Discussion:
[uWSGI] Monitoring backlog queue
Jean-Baptiste Quenot
2011-02-01 13:36:28 UTC
Permalink
Hi there,

Is it possible to monitor the size of the backlog queue (number of
incoming requests waiting for a worker to handle the request)? And
the max wait time?

I'm looking for stats similar to pgbouncer's 'show pools'
http://pgbouncer.projects.postgresql.org/doc/usage.html

As stated in pgbouncer's doc: maxwait == How long the first (oldest)
client in queue has waited, in seconds. If this starts increasing,
then the current pool of servers does not handle requests quick
enough. Reason may be either overloaded server or just too small of a
pool_size setting.

Thanks,
--
Jean-Baptiste Quenot
Roberto De Ioris
2011-02-01 13:56:50 UTC
Permalink
Post by Jean-Baptiste Quenot
Hi there,
Is it possible to monitor the size of the backlog queue (number of
incoming requests waiting for a worker to handle the request)?
This is already done in the master process if you use TCP sockets on Linux
(no way for UNIX socket).
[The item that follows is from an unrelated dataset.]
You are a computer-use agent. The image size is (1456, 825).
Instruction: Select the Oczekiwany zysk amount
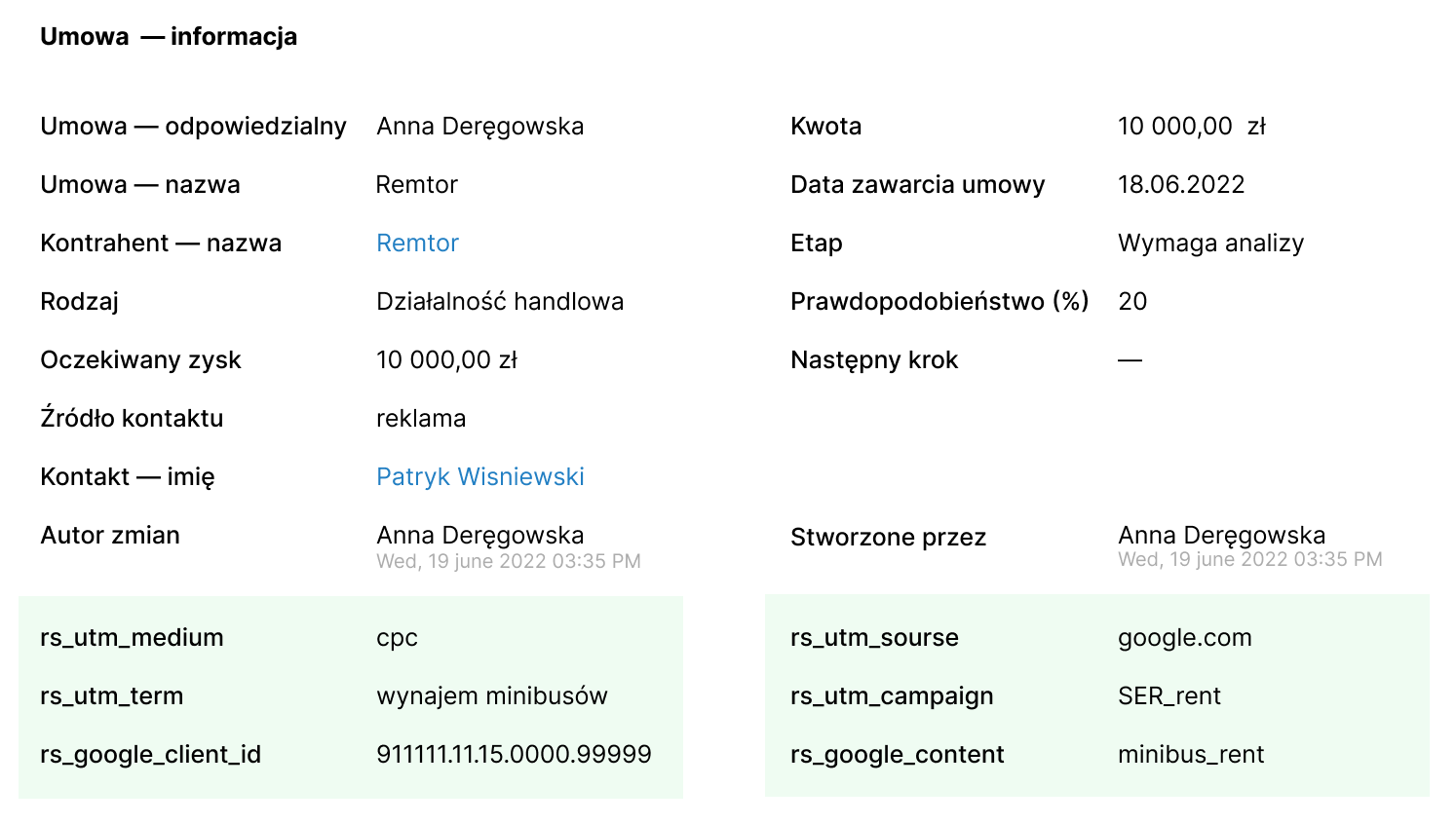click(446, 360)
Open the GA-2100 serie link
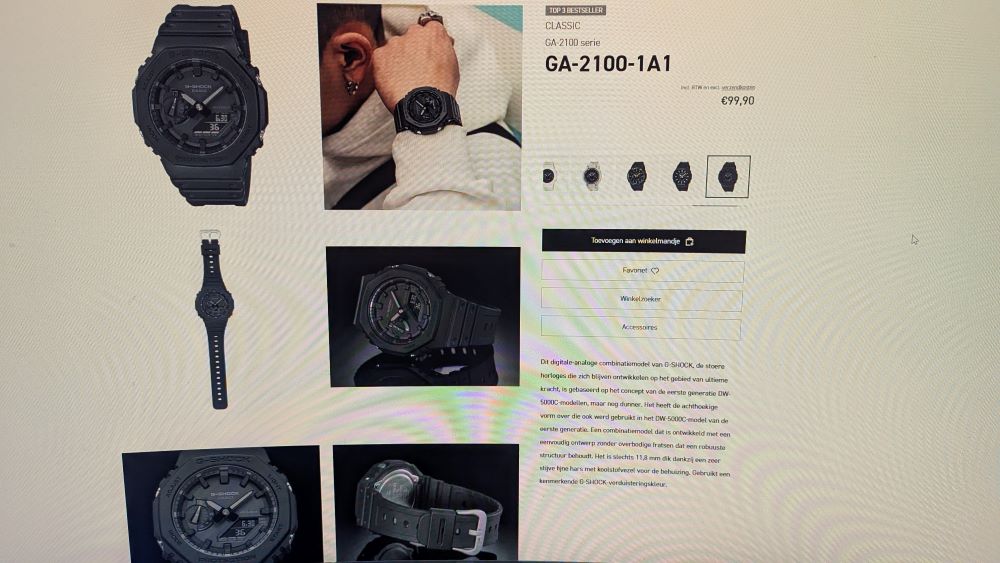Image resolution: width=1000 pixels, height=563 pixels. point(573,43)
It alert you when the backlog is getting full,
but i can easily export this value to the uwsgi api.

And
Post by Jean-Baptiste Quenot
the max wait time?
This is harder as the webserver must pass the timestamp it started sending
the request. I have sent some month ago a patch to the nginx list to
export a $time variable but got rejected :(
--
Roberto De Ioris
http://unbit.it
t***@smail.ee
2011-02-01 14:24:34 UTC
Permalink
Hello Roberto,

can you also export current used core count? "busy cores" during async. or it's
already done?
Roberto De Ioris
2011-02-03 20:18:05 UTC
Permalink
Post by t***@smail.ee
Hello Roberto,
can you also export current used core count? "busy cores" during async. or it's
already done?
I do not think it is "realiable"

Take this situation:

0 running
1 running
2 unused
3 running
4 unused
5 running
6 unused

The value will report 7 core running...

It would be better to add another counter that increment after every
accept() and decrement after every close()

I will add this in 0.9.7 (i think its async stack will be finished in a
couple of days)
--
Roberto De Ioris
http://unbit.it
Jean-Baptiste Quenot
2011-02-14 14:50:41 UTC
Permalink
Post by Roberto De Ioris
Post by Jean-Baptiste Quenot
Is it possible to monitor the size of the backlog queue (number of
incoming requests waiting for a worker to handle the request)?
This is already done in the master process if you use TCP sockets on Linux
(no way for UNIX socket). It alert you when the backlog is getting full,
but i can easily export this value to the uwsgi api.
I switched back to TCP sockets and get this in uwsgi output in production:

Mon Feb 14 15:18:27 2011 - *** uWSGI listen queue of socket 4 full !!!
(129/128) ***
Mon Feb 14 15:18:28 2011 - *** uWSGI listen queue of socket 4 full !!!
(129/128) ***
Mon Feb 14 15:18:29 2011 - *** uWSGI listen queue of socket 4 full !!!
(129/128) ***
Mon Feb 14 15:18:30 2011 - *** uWSGI listen queue of socket 4 full !!!
(129/128) ***
Mon Feb 14 15:18:31 2011 - *** uWSGI listen queue of socket 4 full !!!
(129/128) ***
Mon Feb 14 15:18:32 2011 - *** uWSGI listen queue of socket 4 full !!!
(129/128) ***
Mon Feb 14 15:18:33 2011 - *** uWSGI listen queue of socket 4 full !!!
(129/128) ***
Mon Feb 14 15:18:34 2011 - *** uWSGI listen queue of socket 4 full !!!
(128/128) ***
SIGPIPE: writing to a closed pipe/socket/fd (probably the client
disconnected) on request /status !!!
write(): Broken pipe [plugins/python/wsgi_subhandler.c line 186]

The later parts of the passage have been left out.